From Reproduction to Aging: Investigating the Physiological Roles of NAD+ Metabolism and Signaling
Research Poster Health & Life Sciences 2025 Graduate ExhibitionPresentation by Abdulkareem Alshaheeb
Exhibition Number 206
Abstract
Promoting healthy aging has been a key focus of research, with nicotinamide adenine dinucleotide (NAD+) playing a central role in cellular metabolism. NAD+ is involved in critical redox reactions like glycolysis, the TCA cycle, and oxidative phosphorylation, and also serves as a co-substrate for signaling enzymes such as PARPs, NADases, and Sirtuins.

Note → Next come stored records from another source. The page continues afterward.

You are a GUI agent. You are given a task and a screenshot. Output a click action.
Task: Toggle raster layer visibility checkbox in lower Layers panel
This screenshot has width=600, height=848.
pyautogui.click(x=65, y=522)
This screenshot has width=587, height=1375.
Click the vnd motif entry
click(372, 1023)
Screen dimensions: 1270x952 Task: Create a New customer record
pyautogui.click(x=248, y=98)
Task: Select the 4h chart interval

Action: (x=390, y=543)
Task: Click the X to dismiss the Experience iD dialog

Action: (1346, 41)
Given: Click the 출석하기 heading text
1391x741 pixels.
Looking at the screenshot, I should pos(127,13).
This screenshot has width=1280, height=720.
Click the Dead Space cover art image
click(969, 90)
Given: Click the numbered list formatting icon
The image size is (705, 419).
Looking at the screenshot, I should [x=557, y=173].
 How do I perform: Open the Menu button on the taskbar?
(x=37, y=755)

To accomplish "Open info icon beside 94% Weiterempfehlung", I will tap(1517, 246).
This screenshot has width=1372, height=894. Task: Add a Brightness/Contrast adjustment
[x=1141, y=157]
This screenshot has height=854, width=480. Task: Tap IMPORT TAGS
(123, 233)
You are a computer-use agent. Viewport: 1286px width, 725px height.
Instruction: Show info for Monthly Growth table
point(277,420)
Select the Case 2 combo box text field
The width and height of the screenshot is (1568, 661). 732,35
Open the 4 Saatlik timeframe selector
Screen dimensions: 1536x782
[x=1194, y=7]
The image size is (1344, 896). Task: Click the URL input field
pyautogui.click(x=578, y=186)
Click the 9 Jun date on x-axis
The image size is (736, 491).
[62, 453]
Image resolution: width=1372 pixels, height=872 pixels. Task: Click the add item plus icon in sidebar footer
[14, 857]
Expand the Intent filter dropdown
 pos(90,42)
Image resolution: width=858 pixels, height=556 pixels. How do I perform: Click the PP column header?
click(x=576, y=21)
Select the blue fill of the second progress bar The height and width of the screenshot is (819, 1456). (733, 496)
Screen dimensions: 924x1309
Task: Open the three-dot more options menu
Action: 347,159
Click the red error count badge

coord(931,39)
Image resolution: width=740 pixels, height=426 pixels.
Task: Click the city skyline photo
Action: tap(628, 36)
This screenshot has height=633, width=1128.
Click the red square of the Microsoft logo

These functions regulate essential cellular processes, making NAD+ vital for aging and metabolic health. A decline in NAD+ levels with age is a hallmark of metabolic aging and is linked to various disorders. Traditionally, this decline was thought to result from reduced synthesis or increased degradation. However, recent studies in aged mice have shown that NAD+ synthesis remains stable, and the decline is not due to a lack of precursors. Instead, it appears to be driven by increased NAD+ consumption. This study aimed to explore the role of NAD+-consuming and signaling enzymes in age-related NAD+ decline. Using a combination of genetic and molecular biology approaches and HPLC-MS for precise metabolite quantification in C. elegans, we identified novel reproductive and aging phenotypes linked to the loss of these enzymes. Mutants with defective NAD+-consuming enzymes showed significantly reduced progeny numbers and lifespan. HPLC-MS analysis revealed dynamic shifts in metabolites, confirmed by quantitative PCR of NAD+ synthesis and consuming genes. These findings uncover a previously unrecognized connection between NAD+ degradation and reproductive aging, highlighting the importance of NAD+ metabolism in maintaining reproductive health and lifespan.
Importance
This study sheds new light on the role of NAD+, a crucial molecule involved in energy production and cellular processes, in aging. While previous research focused on NAD+ production or breakdown, this study finds that increased consumption of NAD+ is the main cause of its decline with age. By studying *C. elegans*, the research reveals how the loss of NAD+-consuming enzymes affects reproduction and lifespan. These findings suggest that targeting NAD+ metabolism could offer new approaches to slow aging, improve reproductive health, and promote healthier aging. This research is a step forward in understanding how molecular processes influence aging and how we might intervene to improve quality of life in later years.